§ The task
Until you reach the line containing "Given: Open a file with the 打开 icon", reproduce each line of the listing exactly, please, and include that line as well.

§ Data under study
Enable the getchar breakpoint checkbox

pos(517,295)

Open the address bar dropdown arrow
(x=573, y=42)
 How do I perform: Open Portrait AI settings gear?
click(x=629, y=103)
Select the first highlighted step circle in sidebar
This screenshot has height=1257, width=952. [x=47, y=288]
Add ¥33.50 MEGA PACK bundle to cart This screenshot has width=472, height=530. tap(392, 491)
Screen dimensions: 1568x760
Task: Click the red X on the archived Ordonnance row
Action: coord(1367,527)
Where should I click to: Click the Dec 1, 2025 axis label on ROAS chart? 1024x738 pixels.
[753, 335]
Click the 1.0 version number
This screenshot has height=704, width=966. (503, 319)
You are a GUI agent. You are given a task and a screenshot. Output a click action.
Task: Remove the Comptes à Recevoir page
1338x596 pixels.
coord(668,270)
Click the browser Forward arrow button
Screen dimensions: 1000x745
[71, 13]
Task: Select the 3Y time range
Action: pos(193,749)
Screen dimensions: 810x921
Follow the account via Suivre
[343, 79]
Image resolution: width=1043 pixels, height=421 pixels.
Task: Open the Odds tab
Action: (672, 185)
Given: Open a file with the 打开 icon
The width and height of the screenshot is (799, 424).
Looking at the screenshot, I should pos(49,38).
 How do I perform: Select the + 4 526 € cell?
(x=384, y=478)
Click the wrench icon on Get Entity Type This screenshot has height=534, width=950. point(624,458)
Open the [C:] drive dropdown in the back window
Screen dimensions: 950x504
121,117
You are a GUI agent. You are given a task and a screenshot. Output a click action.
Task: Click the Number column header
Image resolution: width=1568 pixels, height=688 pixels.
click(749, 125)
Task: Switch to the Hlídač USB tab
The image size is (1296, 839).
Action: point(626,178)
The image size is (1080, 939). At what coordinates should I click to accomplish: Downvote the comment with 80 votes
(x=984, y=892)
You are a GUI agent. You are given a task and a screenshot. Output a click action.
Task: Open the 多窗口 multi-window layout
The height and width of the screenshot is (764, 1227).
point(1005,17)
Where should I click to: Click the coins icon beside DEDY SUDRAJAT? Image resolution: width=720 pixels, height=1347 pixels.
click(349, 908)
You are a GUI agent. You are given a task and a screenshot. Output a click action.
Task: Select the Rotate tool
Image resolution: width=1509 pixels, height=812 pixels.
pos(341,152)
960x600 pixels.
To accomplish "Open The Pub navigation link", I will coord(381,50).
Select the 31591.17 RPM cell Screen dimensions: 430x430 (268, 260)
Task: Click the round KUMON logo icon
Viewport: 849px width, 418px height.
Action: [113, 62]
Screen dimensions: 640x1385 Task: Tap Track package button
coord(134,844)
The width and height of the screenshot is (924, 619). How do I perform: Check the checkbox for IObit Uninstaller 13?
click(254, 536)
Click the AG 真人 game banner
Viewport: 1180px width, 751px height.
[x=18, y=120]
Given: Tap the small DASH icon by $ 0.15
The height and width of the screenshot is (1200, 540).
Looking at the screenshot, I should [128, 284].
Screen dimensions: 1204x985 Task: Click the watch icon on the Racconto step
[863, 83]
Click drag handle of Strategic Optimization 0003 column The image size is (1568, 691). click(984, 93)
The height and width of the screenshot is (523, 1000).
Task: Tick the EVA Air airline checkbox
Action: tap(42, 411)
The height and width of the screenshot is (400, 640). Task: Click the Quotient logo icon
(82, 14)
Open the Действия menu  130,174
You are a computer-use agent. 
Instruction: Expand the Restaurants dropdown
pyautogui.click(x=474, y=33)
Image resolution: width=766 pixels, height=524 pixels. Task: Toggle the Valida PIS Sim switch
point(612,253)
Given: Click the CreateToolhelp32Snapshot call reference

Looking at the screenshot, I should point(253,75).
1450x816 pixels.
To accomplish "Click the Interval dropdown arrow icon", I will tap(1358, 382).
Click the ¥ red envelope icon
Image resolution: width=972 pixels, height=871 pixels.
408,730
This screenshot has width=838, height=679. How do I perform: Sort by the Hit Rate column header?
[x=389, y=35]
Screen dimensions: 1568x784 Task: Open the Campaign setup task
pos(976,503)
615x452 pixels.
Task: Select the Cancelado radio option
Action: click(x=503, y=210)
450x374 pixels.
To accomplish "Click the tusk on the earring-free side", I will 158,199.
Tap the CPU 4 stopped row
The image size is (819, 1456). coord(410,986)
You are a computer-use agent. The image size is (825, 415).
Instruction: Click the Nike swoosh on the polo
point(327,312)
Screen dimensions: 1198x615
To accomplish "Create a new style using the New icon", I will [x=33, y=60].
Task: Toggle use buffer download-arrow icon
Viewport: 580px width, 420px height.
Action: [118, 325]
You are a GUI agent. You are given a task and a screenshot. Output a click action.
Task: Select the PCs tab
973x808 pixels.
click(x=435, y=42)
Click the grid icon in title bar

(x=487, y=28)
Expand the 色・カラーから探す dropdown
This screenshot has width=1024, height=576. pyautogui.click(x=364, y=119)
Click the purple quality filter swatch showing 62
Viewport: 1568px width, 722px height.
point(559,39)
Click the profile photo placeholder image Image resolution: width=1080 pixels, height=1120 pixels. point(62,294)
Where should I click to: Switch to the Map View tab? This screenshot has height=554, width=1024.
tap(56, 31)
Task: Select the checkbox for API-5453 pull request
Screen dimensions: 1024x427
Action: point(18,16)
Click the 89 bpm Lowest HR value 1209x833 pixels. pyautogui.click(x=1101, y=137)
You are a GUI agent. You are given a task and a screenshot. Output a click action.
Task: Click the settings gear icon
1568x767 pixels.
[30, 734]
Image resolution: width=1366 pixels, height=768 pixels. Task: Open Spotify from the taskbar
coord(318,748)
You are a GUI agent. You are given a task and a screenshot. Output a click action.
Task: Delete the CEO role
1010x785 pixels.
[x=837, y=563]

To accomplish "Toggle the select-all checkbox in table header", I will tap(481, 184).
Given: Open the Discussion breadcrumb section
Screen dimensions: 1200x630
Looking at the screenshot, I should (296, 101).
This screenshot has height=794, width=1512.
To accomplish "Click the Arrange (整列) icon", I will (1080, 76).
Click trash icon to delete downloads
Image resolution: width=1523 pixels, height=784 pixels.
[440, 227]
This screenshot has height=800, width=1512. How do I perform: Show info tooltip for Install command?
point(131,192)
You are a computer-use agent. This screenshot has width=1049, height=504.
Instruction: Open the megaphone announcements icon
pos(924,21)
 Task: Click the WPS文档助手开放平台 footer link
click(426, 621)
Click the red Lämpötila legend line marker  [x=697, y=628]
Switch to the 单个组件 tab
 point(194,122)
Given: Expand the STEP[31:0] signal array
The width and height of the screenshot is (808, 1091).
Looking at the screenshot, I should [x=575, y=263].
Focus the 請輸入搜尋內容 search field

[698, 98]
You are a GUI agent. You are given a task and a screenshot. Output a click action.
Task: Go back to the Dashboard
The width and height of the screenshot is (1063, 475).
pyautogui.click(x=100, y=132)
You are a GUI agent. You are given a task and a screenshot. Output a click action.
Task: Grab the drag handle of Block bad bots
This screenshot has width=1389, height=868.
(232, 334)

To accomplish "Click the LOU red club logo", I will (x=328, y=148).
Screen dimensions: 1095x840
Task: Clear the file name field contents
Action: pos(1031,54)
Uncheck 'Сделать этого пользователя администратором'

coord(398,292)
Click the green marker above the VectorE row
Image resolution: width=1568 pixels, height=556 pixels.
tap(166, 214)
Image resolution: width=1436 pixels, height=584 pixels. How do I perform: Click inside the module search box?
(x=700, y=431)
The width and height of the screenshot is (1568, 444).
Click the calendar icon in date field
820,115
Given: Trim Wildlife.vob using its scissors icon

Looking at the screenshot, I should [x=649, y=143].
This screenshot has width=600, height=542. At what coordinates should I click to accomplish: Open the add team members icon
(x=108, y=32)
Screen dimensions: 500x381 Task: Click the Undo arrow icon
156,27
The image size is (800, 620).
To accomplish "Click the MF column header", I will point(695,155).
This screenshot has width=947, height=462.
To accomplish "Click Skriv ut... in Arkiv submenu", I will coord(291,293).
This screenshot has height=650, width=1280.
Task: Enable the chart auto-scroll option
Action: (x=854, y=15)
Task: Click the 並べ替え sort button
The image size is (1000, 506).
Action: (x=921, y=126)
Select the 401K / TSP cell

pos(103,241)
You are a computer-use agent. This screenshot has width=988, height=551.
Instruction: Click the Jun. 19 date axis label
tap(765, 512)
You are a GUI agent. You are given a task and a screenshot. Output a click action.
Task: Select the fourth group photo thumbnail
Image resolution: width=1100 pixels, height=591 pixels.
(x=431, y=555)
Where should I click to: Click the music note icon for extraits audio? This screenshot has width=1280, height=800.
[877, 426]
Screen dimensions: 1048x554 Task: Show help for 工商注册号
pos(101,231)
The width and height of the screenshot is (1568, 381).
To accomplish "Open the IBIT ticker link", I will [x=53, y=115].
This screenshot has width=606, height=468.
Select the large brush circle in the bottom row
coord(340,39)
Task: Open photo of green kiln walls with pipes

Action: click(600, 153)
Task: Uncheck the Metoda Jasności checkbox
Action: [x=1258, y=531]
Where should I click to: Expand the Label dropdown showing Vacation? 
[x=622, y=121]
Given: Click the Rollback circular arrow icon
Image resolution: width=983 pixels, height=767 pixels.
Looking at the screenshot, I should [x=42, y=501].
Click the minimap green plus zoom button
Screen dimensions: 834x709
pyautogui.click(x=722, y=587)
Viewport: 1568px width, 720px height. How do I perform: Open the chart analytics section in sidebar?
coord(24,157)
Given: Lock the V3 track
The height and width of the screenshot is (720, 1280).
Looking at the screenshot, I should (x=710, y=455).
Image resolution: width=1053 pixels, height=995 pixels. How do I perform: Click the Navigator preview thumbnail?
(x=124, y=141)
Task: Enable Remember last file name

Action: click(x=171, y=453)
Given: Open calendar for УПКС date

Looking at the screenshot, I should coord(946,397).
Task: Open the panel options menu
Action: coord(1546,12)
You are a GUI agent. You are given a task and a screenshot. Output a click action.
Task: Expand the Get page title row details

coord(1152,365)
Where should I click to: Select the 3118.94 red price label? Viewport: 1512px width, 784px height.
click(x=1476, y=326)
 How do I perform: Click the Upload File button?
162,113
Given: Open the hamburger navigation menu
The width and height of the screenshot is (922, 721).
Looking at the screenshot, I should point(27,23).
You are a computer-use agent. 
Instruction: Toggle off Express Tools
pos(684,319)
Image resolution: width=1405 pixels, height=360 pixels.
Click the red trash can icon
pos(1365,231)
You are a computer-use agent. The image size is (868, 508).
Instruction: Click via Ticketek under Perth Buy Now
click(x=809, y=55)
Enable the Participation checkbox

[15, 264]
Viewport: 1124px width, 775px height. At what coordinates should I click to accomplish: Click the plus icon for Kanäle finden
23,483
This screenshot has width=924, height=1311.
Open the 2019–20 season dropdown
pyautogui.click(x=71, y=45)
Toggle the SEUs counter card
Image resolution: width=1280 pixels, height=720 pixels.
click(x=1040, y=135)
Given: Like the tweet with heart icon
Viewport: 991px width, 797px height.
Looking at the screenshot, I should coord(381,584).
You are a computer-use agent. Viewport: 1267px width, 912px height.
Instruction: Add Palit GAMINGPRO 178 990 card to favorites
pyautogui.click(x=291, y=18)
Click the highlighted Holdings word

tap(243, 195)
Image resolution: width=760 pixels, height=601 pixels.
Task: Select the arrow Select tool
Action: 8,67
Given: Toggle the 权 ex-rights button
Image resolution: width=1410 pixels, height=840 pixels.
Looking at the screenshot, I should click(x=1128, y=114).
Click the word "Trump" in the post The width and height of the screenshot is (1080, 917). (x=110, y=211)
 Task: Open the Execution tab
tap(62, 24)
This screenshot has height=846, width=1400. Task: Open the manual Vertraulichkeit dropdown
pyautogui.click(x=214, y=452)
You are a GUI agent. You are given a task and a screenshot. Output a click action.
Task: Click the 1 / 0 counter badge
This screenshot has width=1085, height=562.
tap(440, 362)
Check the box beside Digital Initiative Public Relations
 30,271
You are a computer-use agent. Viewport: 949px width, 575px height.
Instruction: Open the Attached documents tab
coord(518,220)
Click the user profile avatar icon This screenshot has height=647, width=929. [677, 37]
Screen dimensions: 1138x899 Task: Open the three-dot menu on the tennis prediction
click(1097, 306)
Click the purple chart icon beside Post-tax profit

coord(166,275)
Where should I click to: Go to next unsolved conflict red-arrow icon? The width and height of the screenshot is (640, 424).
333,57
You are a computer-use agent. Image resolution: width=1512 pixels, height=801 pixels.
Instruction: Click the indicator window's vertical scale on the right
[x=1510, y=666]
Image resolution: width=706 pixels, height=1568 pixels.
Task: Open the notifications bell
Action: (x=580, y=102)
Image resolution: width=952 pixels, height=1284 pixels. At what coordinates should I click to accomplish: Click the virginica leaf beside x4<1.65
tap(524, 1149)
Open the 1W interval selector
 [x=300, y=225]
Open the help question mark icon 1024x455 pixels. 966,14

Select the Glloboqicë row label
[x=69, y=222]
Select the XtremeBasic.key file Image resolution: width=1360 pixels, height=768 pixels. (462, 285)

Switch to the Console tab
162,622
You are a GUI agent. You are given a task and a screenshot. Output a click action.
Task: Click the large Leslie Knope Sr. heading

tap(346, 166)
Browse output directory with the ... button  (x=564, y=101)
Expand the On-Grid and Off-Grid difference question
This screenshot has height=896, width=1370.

§ Task result
Enable the getchar breakpoint checkbox

pos(517,295)

Open the address bar dropdown arrow
(x=573, y=42)
 How do I perform: Open Portrait AI settings gear?
click(x=629, y=103)
Select the first highlighted step circle in sidebar
This screenshot has height=1257, width=952. [x=47, y=288]
Add ¥33.50 MEGA PACK bundle to cart This screenshot has width=472, height=530. tap(392, 491)
Screen dimensions: 1568x760
Task: Click the red X on the archived Ordonnance row
Action: coord(1367,527)
Where should I click to: Click the Dec 1, 2025 axis label on ROAS chart? 1024x738 pixels.
[753, 335]
Click the 1.0 version number
This screenshot has height=704, width=966. (503, 319)
You are a GUI agent. You are given a task and a screenshot. Output a click action.
Task: Remove the Comptes à Recevoir page
1338x596 pixels.
coord(668,270)
Click the browser Forward arrow button
Screen dimensions: 1000x745
[71, 13]
Task: Select the 3Y time range
Action: pos(193,749)
Screen dimensions: 810x921
Follow the account via Suivre
[343, 79]
Image resolution: width=1043 pixels, height=421 pixels.
Task: Open the Odds tab
Action: (672, 185)
Given: Open a file with the 打开 icon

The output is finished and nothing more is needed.